La notizia della scomparsa di Arcangelo Giammartino, Cavaliere della Repubblica, ha colpito profondamente le comunità di Cefalù e Marsala. Nato a Sciara il 5 ottobre 1942 Giammartino ha dedicato la sua vita al servizio dello Stato e alla sua famiglia, lasciando un segno indelebile in tutti coloro che hanno avuto la fortuna di conoscerlo.
Una carriera dedicata alla Polizia di Stato
Arcangelo Giammartino ha trascorso 38 anni nella Polizia di Stato maturando una lunga e prestigiosa esperienza. Per 26 anni ha diretto a Marsala la Sezione di Polizia Giudiziaria presso la Procura della Repubblica collaborando con importanti magistrati e rappresentanti delle istituzioni.
Durante la sua carriera, Giammartino ha avuto l’onore di lavorare al fianco di figure illustri come Paolo Borsellino e Cesare Terranova che furono Procuratori della Repubblica a Marsala. La sua dedizione e il suo senso del dovere lo hanno reso un punto di riferimento per molti colleghi e concittadini.
Collaborazioni significative
Le collaborazioni con Paolo Borsellino e Cesare Terranova rappresentano momenti salienti della carriera di Giammartino. Questi magistrati, noti per il loro impegno nella lotta alla criminalità organizzata, hanno lavorato fianco a fianco con Giammartino, valorizzando le sue competenze e la sua dedizione.
Un uomo legato alla famiglia e alle sue radici
Oltre alla sua carriera professionale, Arcangelo Giammartino era un uomo profondamente legato alla sua famiglia e alle sue radici. Nato e cresciuto a Sciara non ha mai reciso il legame con il paese d’origine, nonostante gli impegni professionali e gli anni trascorsi lontano.
La sua famiglia, composta dalla moglie Angela e dai figli Francesco e Gloriana è sempre stata al centro della sua vita. Il suo amore per la famiglia e il suo attaccamento alle tradizioni locali lo hanno reso un esempio di integrità e dedizione.

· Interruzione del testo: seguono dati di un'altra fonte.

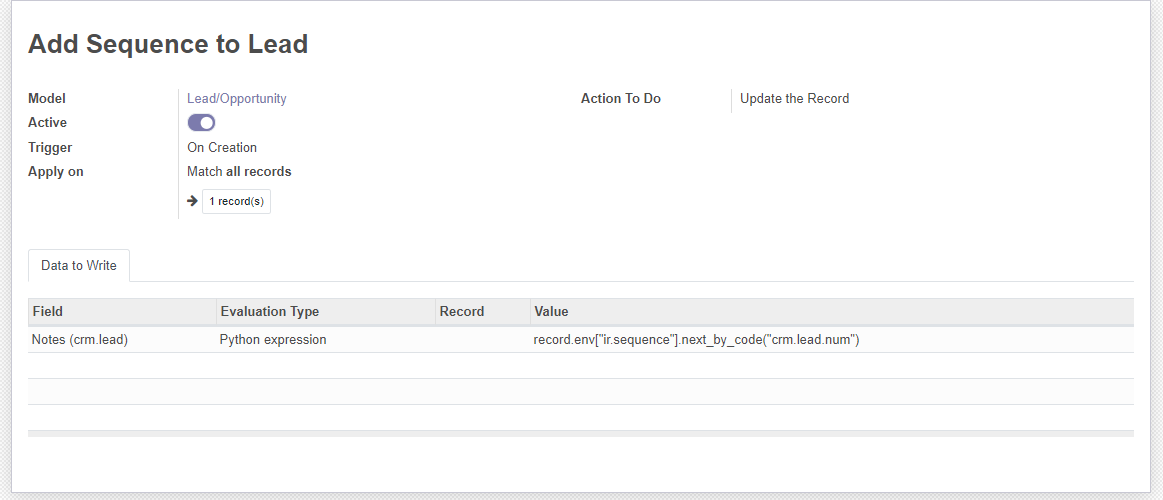Open the Lead/Opportunity model link
This screenshot has width=1163, height=500.
coord(237,98)

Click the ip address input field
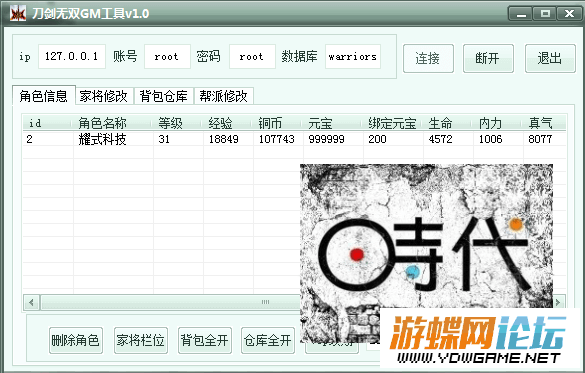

Un legame indissolubile con Sciara
Giammartino ha sempre mantenuto vivo il rapporto con la comunità di Sciara tornando ogni volta che poteva. Questo legame indissolubile con le sue radici è stato un tratto distintivo della sua personalità, rendendolo una figura rispettata e amata in entrambi i luoghi che ha chiamato casa: Sciara e Marsala.
I funerali e l’addio alla comunità
La salma di Arcangelo Giammartino si trova presso l’Ospedale “Giglio” di Cefalù. I funerali saranno celebrati lunedì 7 settembre 2026 alle ore 10:00 nella Parrocchia Sant’Agata Vergine Martire in contrada Caldura a Cefalù. A Marsala un secondo momento di preghiera e di commiato si terrà martedì 8 settembre 2026 alle ore 16:30 presso la Parrocchia Madonna della Sapienza nel quartiere Sappusi.
Con la scomparsa di Arcangelo Giammartino, la comunità perde un uomo che ha attraversato decenni della storia delle istituzioni, lasciando il ricordo di una lunga vita vissuta nel segno del dovere, della famiglia e dell’attaccamento alle proprie origini.